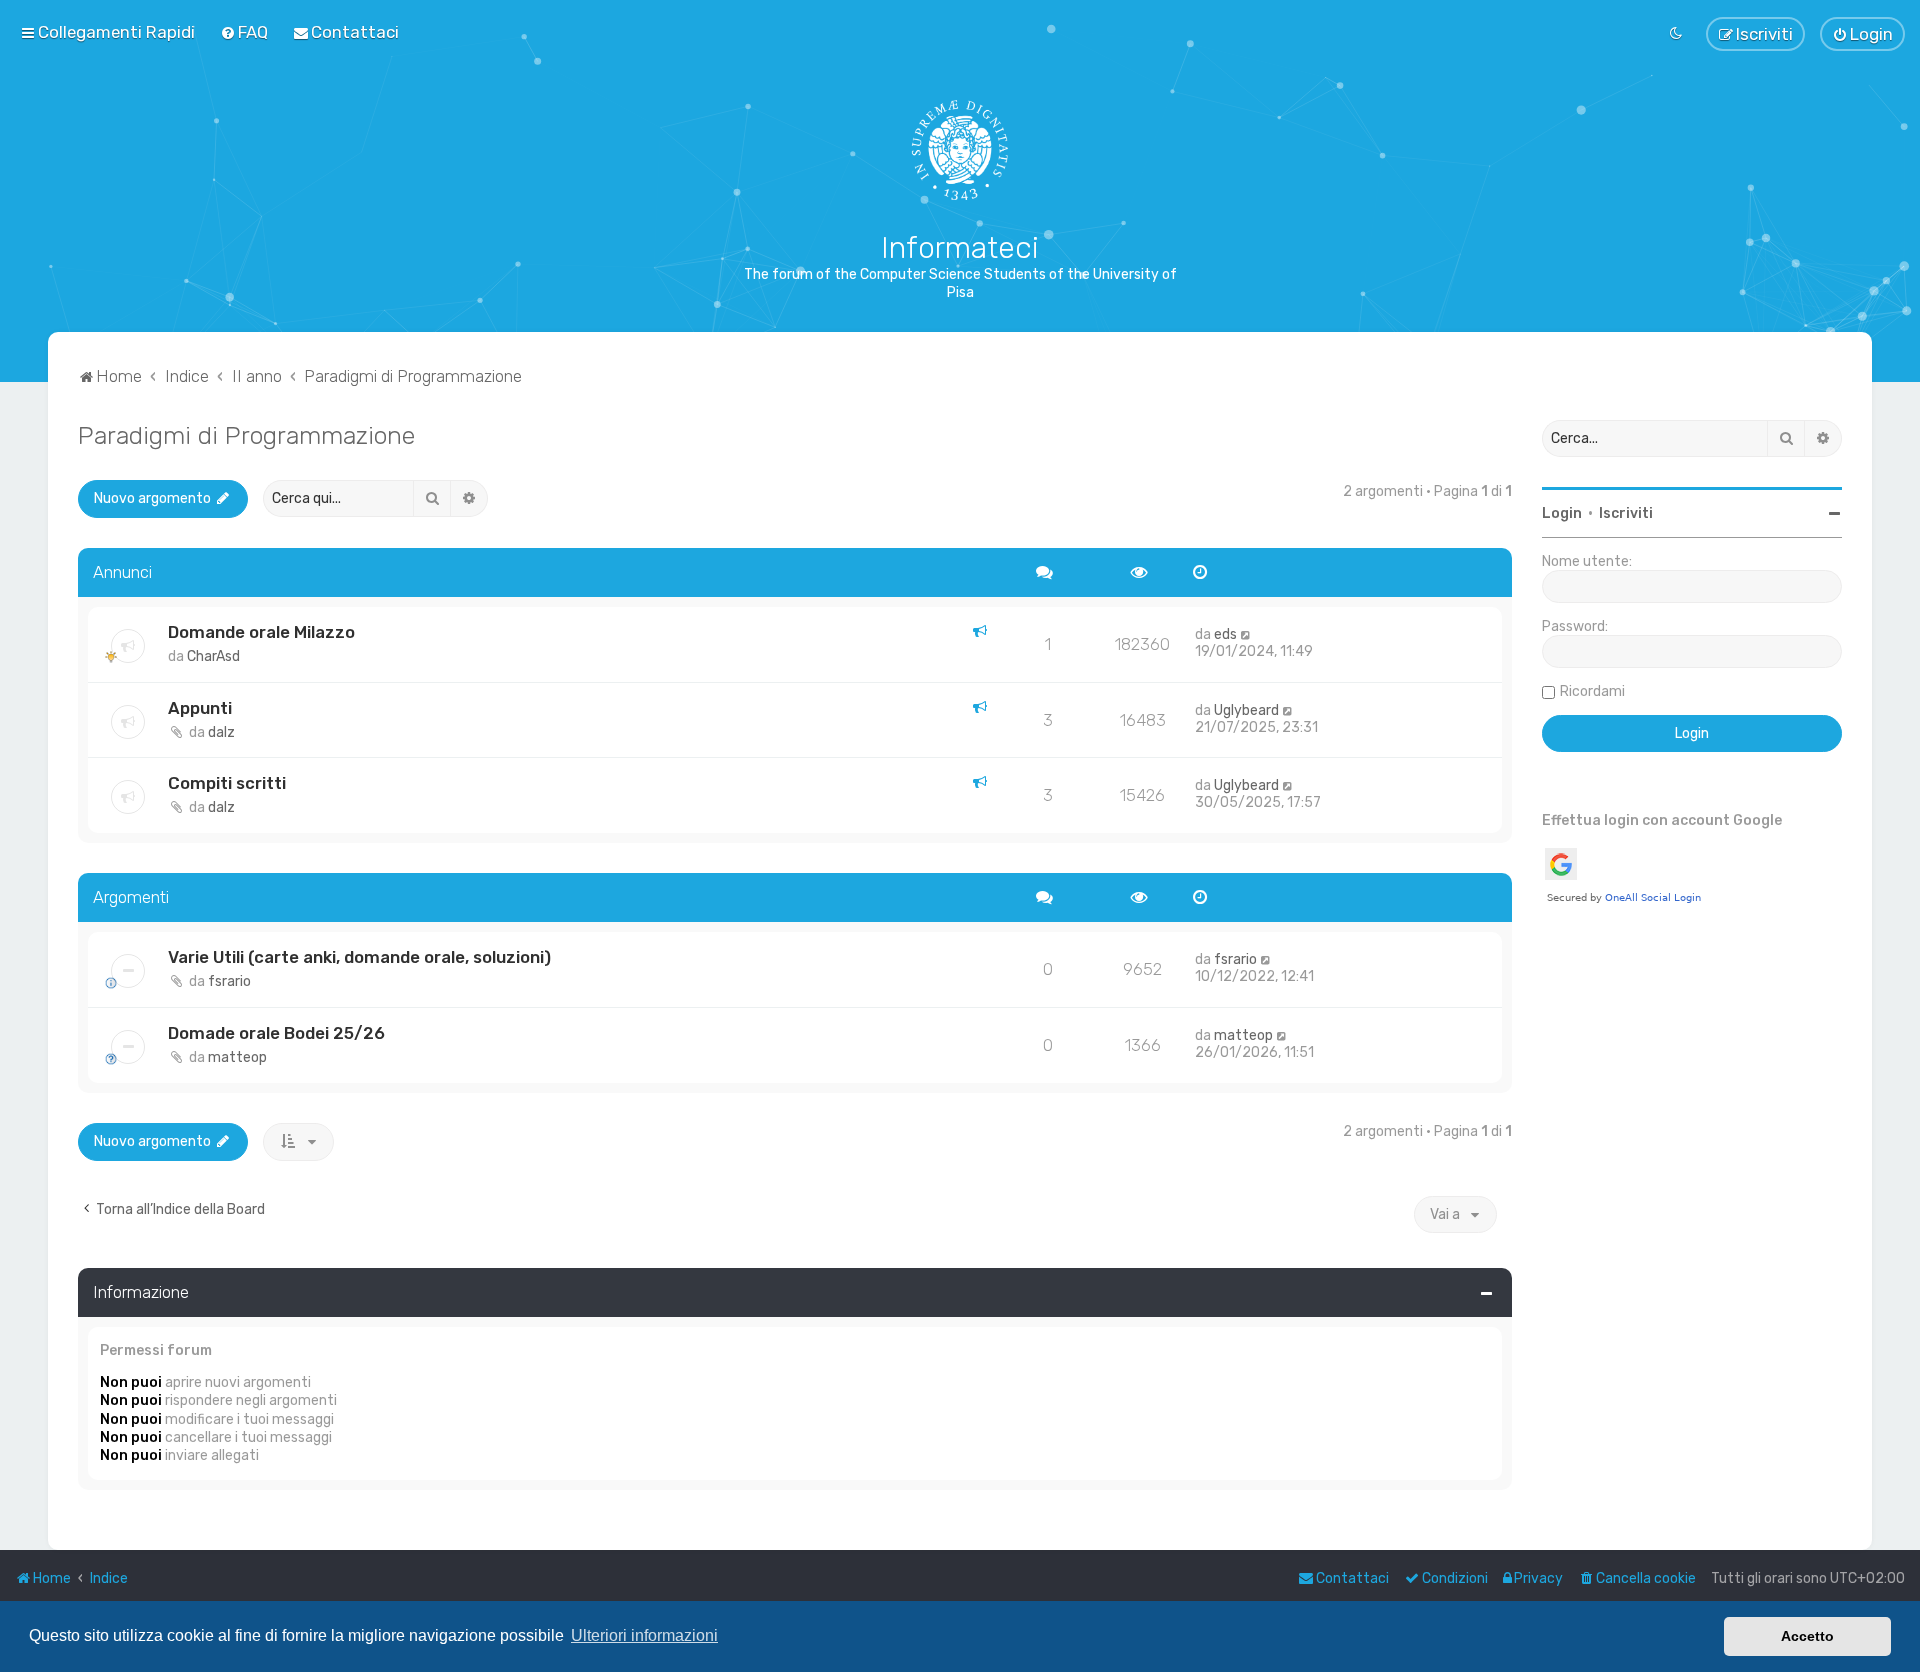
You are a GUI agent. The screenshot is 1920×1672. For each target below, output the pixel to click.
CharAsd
---
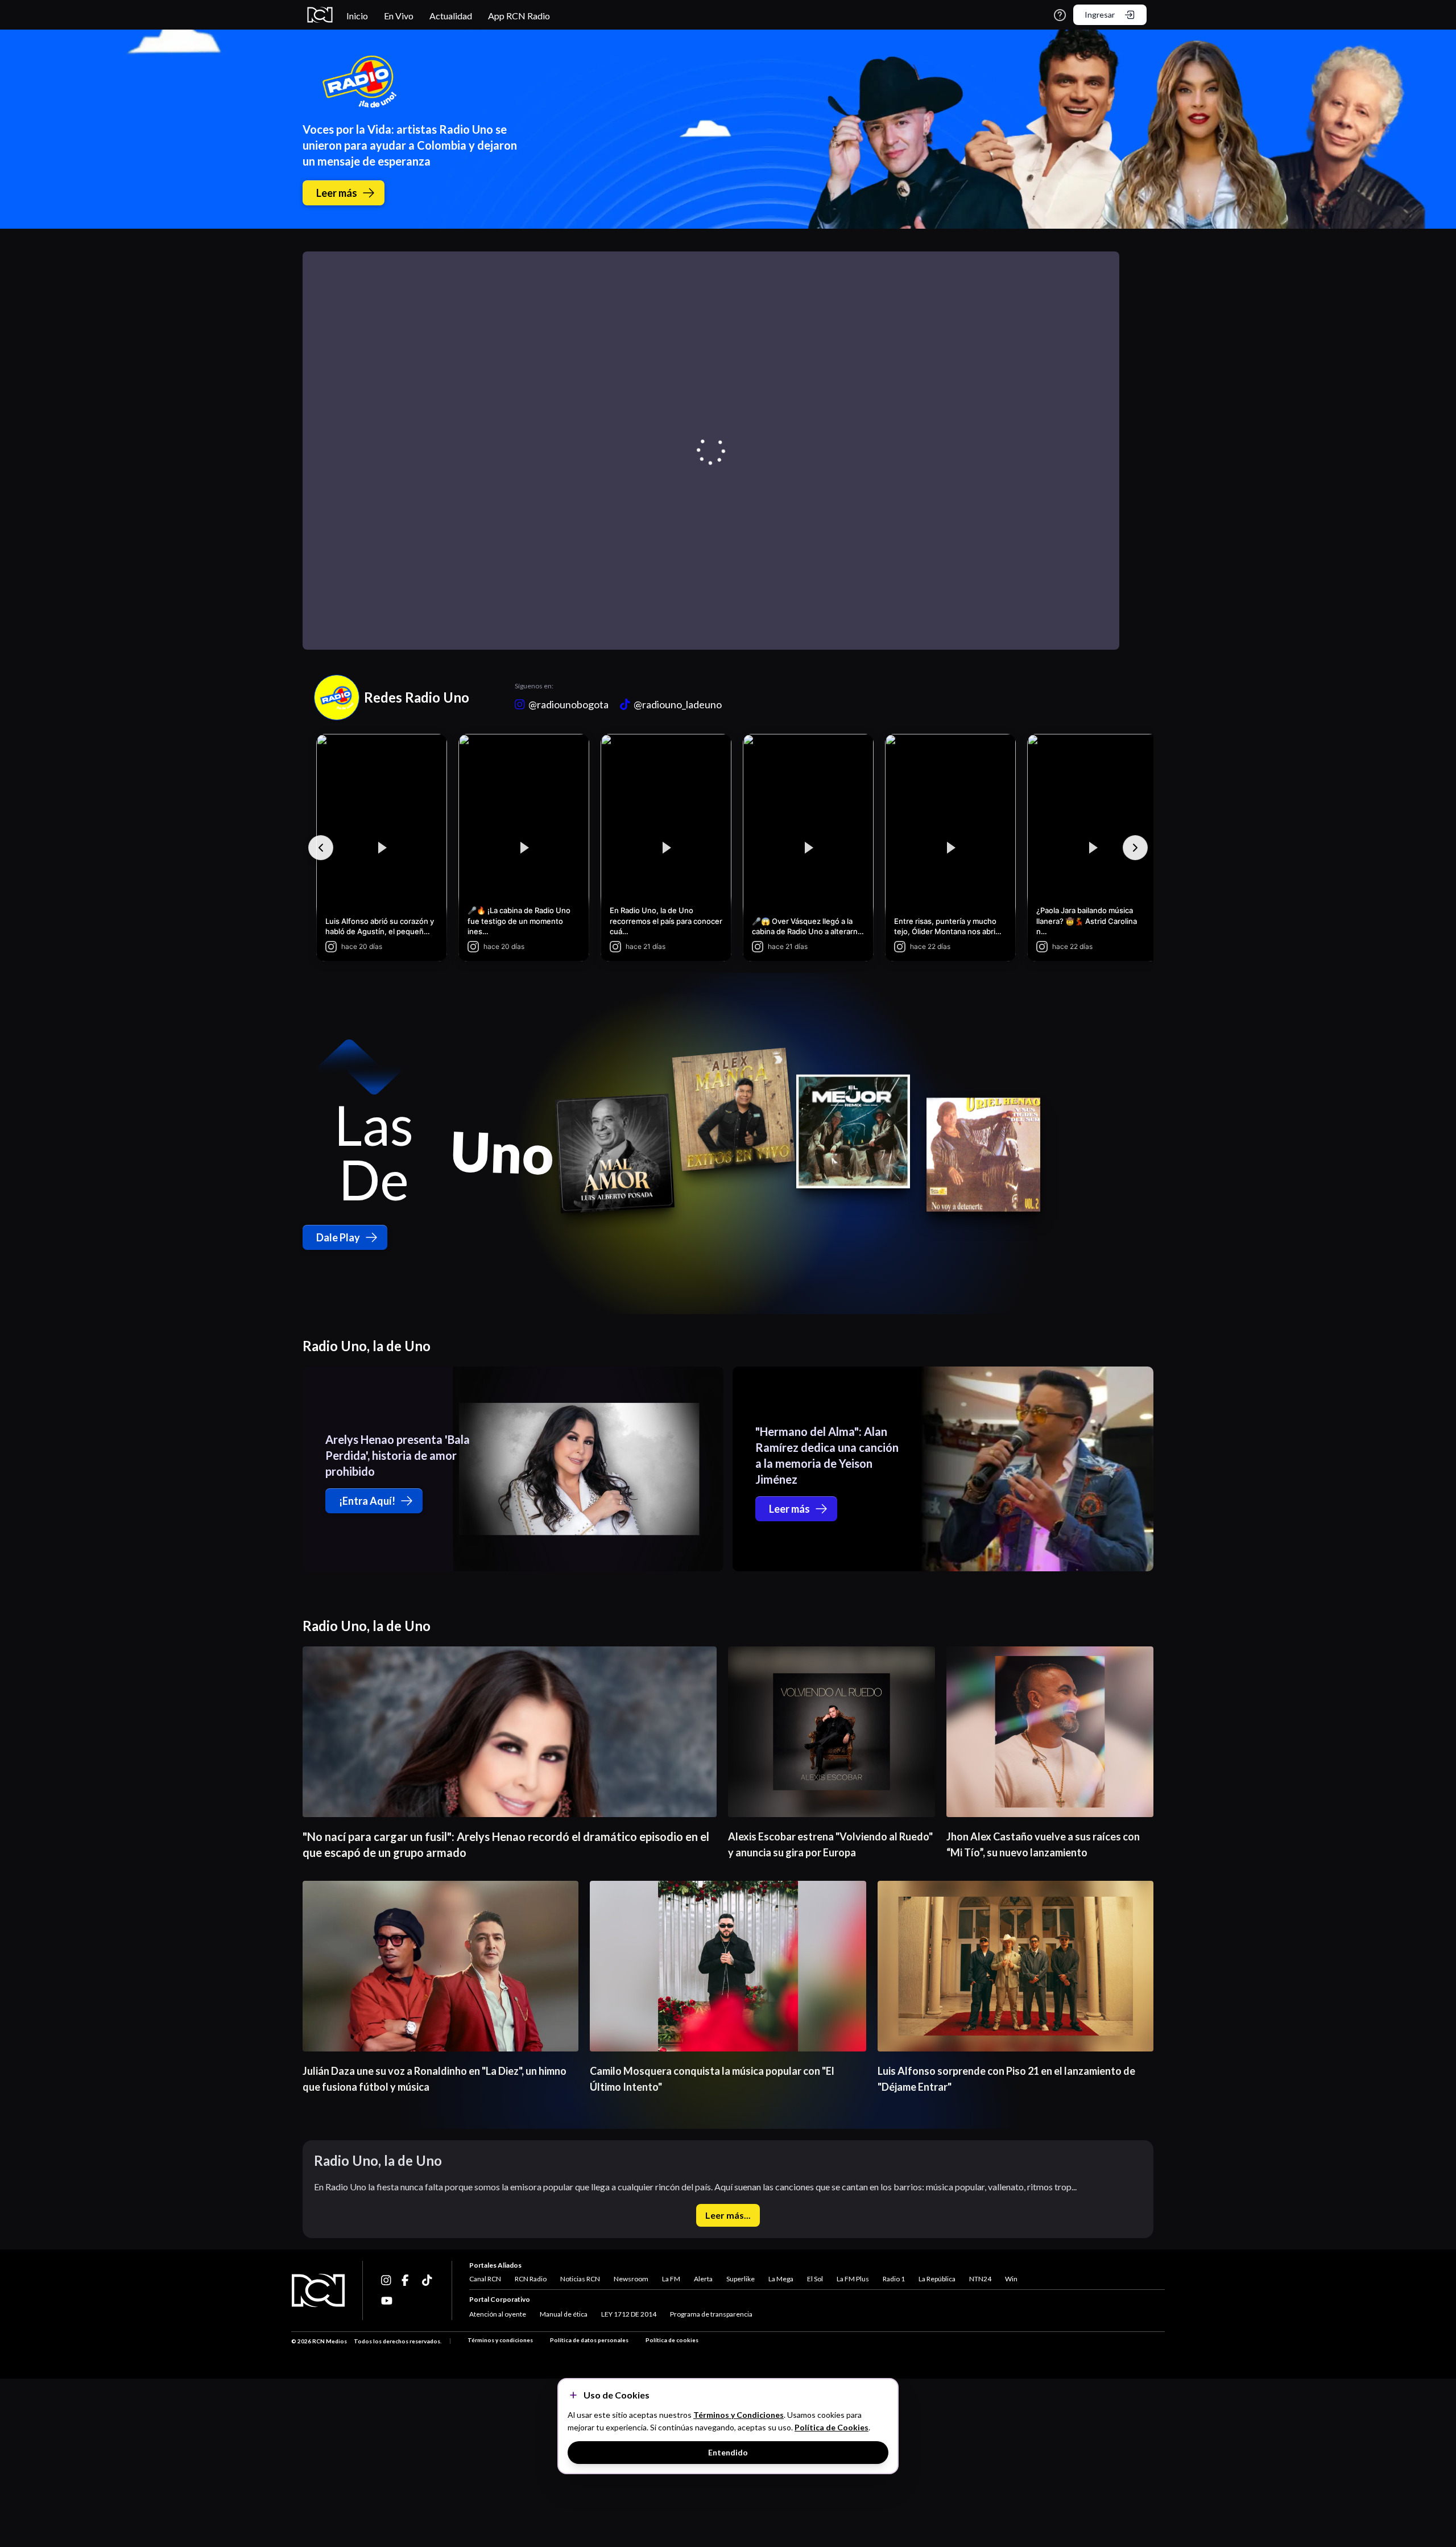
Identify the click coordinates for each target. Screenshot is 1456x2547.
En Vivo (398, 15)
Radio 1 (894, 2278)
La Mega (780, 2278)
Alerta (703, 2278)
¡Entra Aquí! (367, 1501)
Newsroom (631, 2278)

* _What to do_:
After locating the line holding "En Vivo (398, 15)" above, output exactly that line and every line after it through the line holding "Newsroom (631, 2278)". Include nothing else.

* _Solution to this exercise_:
En Vivo (398, 15)
Radio 1 (894, 2278)
La Mega (780, 2278)
Alerta (703, 2278)
¡Entra Aquí! (367, 1501)
Newsroom (631, 2278)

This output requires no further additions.